(Records for this task Opens)
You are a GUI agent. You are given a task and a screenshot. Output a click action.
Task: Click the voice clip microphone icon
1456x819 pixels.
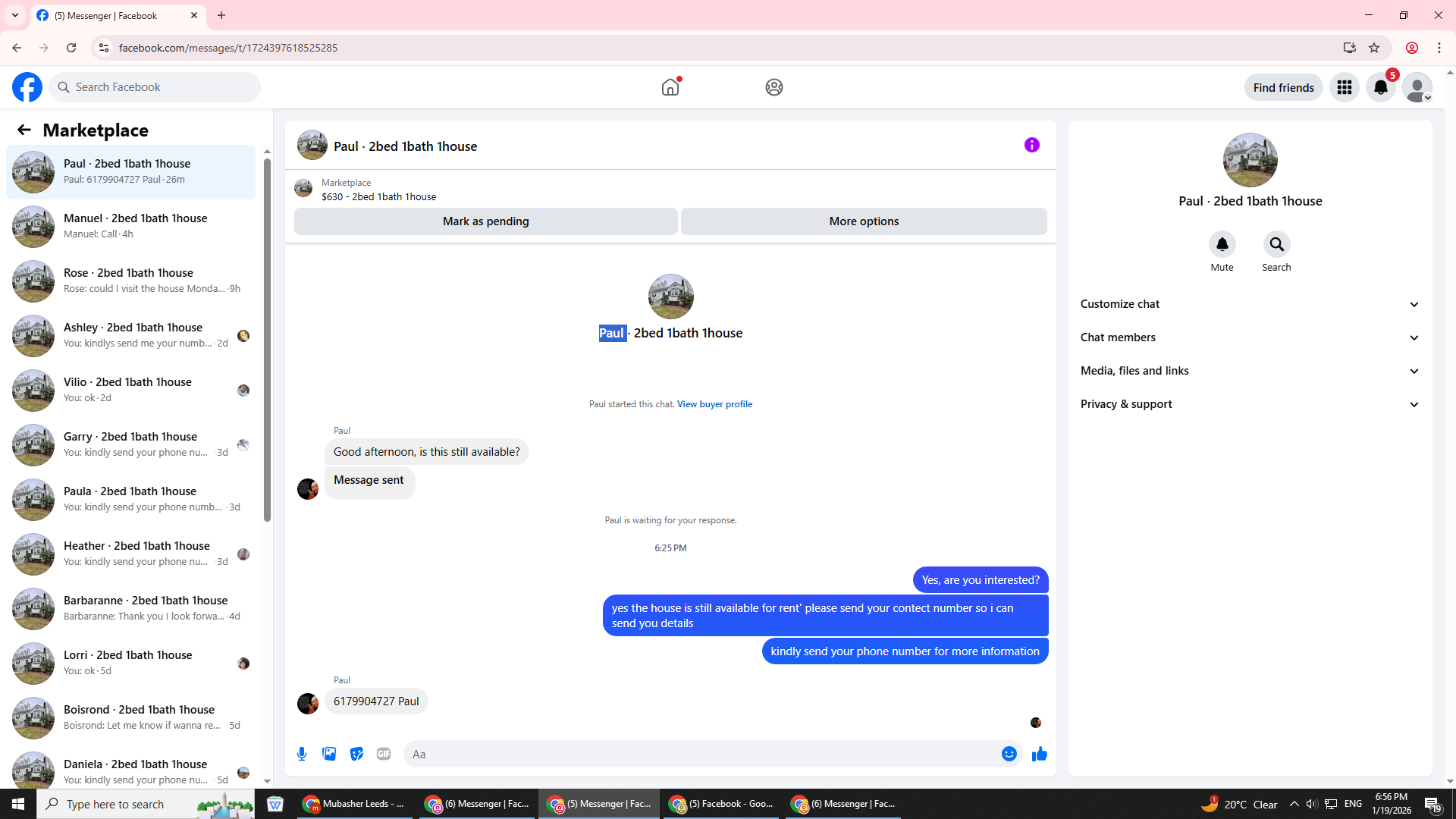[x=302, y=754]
(Records for this task Closes)
(Records for this task Opens)
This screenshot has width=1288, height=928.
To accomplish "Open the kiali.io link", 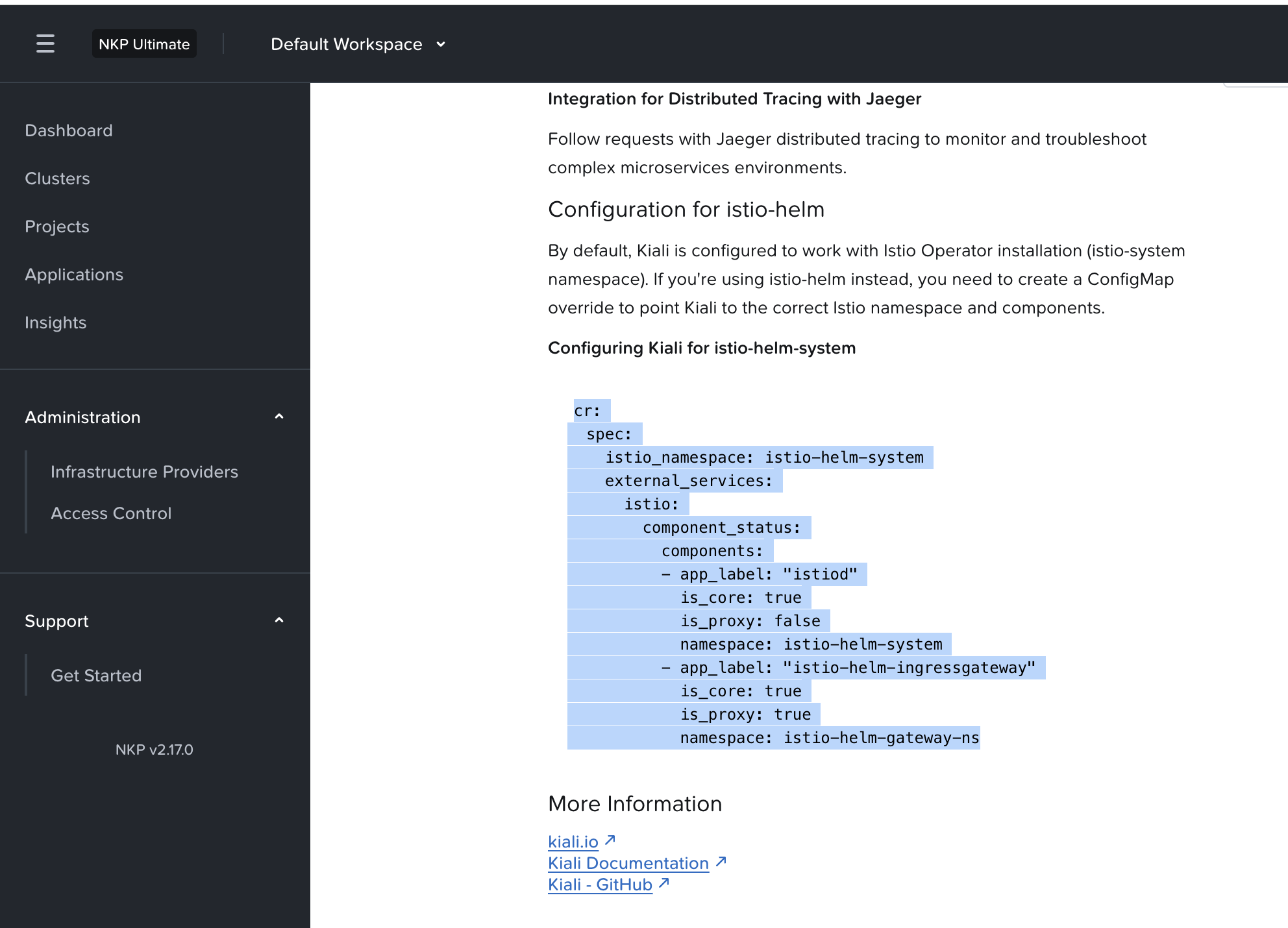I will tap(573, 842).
(Records for this task Closes)
- [Requirement]:
Copy each line of the data that contains the word "screenshot".

- [Result of the task]:
You are a GUI agent. You are given a task and a screenshot. Output a click action.
This screenshot has width=1288, height=928.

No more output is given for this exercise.